━━━ MATERIALS PROVIDED
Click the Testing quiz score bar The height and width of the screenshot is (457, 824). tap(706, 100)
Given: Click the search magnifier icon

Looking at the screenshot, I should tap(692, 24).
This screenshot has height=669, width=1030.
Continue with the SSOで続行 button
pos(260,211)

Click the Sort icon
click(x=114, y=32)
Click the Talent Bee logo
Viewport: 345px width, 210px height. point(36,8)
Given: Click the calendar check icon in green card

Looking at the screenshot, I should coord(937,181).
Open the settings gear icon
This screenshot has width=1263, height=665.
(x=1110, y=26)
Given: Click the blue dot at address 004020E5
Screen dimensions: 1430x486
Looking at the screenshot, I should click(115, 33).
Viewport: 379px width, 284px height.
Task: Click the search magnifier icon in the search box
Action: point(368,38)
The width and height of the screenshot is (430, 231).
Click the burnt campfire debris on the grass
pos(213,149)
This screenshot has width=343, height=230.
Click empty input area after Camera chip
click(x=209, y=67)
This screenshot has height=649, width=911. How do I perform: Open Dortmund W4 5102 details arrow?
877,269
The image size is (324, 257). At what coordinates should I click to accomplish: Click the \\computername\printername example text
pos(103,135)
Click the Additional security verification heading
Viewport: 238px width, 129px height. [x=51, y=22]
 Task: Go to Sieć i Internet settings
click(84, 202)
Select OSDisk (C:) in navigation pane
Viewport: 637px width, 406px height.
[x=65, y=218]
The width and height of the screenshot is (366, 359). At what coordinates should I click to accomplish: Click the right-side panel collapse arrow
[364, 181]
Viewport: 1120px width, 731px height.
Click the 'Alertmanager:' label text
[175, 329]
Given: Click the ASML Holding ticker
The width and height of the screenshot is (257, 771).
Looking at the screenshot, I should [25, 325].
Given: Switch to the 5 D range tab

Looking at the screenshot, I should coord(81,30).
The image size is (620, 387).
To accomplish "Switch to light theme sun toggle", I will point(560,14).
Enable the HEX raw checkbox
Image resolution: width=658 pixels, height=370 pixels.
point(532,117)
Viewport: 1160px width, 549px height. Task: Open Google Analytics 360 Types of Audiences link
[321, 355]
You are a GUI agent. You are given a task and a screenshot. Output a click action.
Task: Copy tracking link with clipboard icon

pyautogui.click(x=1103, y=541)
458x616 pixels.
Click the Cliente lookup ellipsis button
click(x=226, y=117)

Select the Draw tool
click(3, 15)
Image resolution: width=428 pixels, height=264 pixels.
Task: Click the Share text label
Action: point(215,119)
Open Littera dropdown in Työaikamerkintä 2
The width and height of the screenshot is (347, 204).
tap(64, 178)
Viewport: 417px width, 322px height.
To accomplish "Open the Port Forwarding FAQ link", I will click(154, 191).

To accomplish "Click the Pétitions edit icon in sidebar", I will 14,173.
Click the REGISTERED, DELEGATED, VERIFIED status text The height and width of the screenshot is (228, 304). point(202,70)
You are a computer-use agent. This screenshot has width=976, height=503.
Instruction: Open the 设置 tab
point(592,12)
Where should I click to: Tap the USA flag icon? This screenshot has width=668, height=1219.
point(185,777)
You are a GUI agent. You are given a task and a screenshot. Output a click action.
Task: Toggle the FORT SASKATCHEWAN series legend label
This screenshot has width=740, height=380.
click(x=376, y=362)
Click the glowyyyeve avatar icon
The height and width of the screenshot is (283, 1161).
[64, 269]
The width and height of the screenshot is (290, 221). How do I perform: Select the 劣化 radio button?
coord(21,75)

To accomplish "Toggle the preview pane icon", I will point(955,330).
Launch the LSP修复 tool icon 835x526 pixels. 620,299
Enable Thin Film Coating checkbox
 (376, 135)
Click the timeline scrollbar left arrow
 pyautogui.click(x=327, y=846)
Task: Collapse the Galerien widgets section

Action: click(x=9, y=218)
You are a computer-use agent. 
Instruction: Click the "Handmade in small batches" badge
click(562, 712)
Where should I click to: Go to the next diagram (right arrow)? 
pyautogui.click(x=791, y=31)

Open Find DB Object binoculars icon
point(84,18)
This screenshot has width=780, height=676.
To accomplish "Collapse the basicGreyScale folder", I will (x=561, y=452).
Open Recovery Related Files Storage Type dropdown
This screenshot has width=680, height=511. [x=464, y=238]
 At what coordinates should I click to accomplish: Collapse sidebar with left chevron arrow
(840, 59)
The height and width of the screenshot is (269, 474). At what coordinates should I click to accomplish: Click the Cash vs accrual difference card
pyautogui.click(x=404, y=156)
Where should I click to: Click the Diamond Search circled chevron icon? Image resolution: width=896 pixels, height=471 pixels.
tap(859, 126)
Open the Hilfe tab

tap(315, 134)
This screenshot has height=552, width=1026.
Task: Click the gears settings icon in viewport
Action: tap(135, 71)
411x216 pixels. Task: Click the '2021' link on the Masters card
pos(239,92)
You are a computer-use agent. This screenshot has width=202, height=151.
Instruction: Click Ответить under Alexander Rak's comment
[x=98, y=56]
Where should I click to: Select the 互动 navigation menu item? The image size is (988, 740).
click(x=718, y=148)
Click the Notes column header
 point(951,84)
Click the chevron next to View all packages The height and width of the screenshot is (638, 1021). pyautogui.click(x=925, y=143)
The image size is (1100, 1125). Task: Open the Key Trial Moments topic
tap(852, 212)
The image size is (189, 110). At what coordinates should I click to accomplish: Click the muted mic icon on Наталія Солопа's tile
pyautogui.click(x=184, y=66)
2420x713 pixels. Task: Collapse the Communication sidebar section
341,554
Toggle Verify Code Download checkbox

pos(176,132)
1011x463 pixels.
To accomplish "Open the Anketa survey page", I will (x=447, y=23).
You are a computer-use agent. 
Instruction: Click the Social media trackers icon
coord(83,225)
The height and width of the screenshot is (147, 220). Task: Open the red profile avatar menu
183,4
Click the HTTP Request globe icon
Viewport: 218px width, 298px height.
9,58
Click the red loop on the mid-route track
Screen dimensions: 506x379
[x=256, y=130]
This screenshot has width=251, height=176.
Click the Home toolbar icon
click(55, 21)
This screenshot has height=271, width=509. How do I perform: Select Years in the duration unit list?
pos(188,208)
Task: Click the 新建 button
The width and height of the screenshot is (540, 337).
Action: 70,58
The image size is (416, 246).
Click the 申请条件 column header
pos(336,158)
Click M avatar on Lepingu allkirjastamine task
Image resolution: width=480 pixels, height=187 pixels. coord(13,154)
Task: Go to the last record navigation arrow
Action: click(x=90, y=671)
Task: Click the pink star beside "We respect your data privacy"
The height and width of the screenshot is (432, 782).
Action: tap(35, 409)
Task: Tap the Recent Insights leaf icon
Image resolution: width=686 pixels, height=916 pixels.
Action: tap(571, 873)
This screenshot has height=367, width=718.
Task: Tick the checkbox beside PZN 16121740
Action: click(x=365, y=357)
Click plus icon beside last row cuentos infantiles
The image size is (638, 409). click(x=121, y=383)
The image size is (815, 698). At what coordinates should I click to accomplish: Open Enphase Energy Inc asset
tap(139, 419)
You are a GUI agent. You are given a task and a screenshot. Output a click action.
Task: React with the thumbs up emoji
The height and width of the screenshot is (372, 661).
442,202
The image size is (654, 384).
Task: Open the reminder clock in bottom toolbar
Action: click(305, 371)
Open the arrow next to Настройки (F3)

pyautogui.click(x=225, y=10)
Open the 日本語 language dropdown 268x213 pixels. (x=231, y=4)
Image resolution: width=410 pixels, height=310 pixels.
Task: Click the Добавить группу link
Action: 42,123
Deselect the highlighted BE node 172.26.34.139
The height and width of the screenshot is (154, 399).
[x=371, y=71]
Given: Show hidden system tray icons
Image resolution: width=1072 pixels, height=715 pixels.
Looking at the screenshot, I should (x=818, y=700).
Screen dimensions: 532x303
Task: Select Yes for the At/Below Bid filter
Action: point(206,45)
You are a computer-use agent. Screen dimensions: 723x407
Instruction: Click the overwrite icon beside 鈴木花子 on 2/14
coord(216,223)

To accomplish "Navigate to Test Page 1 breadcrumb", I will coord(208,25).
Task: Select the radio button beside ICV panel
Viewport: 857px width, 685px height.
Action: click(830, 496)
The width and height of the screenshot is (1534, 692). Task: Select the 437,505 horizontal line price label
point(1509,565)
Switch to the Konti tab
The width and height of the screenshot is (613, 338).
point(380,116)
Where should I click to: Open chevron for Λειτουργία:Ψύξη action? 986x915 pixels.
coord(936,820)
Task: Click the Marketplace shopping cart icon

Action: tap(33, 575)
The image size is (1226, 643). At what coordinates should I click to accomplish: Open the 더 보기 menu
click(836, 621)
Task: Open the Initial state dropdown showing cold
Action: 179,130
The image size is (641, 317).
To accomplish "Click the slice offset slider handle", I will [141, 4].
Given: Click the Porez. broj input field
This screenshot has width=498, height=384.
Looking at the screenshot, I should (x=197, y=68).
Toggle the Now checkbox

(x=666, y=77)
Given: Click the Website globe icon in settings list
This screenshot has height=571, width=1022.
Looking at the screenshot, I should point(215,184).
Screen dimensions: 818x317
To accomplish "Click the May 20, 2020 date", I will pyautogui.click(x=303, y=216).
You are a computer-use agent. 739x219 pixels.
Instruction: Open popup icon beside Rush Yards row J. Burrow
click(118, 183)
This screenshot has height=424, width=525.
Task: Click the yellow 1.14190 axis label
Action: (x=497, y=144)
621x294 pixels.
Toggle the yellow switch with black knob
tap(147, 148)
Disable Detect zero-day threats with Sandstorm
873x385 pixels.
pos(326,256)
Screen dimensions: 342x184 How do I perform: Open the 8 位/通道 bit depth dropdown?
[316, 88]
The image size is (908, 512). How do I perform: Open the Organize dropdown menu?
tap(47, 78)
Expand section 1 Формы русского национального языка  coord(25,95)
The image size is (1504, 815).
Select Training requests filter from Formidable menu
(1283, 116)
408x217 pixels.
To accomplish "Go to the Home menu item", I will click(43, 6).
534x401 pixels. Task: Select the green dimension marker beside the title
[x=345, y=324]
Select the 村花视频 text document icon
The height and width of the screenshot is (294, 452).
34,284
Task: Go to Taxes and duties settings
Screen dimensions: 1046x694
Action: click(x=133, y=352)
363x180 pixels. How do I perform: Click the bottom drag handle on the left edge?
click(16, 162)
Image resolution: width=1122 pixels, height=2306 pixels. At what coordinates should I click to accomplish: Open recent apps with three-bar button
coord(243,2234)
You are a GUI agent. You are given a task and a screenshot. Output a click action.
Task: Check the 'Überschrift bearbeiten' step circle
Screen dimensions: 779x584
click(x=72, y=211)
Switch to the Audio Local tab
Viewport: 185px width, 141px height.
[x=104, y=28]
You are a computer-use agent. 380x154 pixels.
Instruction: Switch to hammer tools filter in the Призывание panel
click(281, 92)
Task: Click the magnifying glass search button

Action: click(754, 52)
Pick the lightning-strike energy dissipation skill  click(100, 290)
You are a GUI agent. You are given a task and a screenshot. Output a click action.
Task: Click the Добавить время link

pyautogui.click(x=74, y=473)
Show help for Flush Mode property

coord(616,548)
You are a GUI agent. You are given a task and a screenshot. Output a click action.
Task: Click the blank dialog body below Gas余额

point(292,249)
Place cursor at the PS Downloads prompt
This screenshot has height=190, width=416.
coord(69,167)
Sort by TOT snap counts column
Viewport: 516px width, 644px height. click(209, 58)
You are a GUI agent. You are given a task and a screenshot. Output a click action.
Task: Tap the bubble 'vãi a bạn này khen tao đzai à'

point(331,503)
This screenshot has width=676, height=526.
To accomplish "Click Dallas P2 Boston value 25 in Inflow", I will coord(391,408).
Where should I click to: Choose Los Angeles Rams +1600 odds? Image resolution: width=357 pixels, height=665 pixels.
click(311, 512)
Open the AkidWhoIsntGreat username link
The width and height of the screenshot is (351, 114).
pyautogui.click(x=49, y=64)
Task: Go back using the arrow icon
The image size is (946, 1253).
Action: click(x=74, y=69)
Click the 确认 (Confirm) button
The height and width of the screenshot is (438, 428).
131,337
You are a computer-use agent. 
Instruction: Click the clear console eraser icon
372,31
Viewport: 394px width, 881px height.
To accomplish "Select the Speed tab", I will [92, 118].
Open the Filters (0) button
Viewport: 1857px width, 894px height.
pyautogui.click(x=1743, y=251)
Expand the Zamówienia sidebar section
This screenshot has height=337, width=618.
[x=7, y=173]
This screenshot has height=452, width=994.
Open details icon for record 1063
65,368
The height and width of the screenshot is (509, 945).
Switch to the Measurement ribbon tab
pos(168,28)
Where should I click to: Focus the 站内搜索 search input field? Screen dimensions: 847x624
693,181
━━━━━━
*TASK GOAL:* Out of the material above, output word for word the line with "This screenshot has width=740, height=380.", the line with "Click the chevron", and all lines between them, with nothing else.

*WRITTEN SOLUTION:*
This screenshot has width=740, height=380.
click(x=376, y=362)
Click the glowyyyeve avatar icon
The height and width of the screenshot is (283, 1161).
[64, 269]
The width and height of the screenshot is (290, 221). How do I perform: Select the 劣化 radio button?
coord(21,75)

To accomplish "Toggle the preview pane icon", I will point(955,330).
Launch the LSP修复 tool icon 835x526 pixels. 620,299
Enable Thin Film Coating checkbox
 (376, 135)
Click the timeline scrollbar left arrow
 pyautogui.click(x=327, y=846)
Task: Collapse the Galerien widgets section

Action: click(x=9, y=218)
You are a computer-use agent. 
Instruction: Click the "Handmade in small batches" badge
click(562, 712)
Where should I click to: Go to the next diagram (right arrow)? 
pyautogui.click(x=791, y=31)

Open Find DB Object binoculars icon
point(84,18)
This screenshot has width=780, height=676.
To accomplish "Collapse the basicGreyScale folder", I will (x=561, y=452).
Open Recovery Related Files Storage Type dropdown
This screenshot has width=680, height=511. [x=464, y=238]
 At what coordinates should I click to accomplish: Collapse sidebar with left chevron arrow
(840, 59)
The height and width of the screenshot is (269, 474). At what coordinates should I click to accomplish: Click the Cash vs accrual difference card
pyautogui.click(x=404, y=156)
Where should I click to: Click the Diamond Search circled chevron icon? Image resolution: width=896 pixels, height=471 pixels.
tap(859, 126)
Open the Hilfe tab

tap(315, 134)
This screenshot has height=552, width=1026.
Task: Click the gears settings icon in viewport
Action: tap(135, 71)
411x216 pixels. Task: Click the '2021' link on the Masters card
pos(239,92)
You are a computer-use agent. This screenshot has width=202, height=151.
Instruction: Click Ответить under Alexander Rak's comment
[x=98, y=56]
Where should I click to: Select the 互动 navigation menu item? The image size is (988, 740).
click(x=718, y=148)
Click the Notes column header
 point(951,84)
Click the chevron next to View all packages The height and width of the screenshot is (638, 1021). pyautogui.click(x=925, y=143)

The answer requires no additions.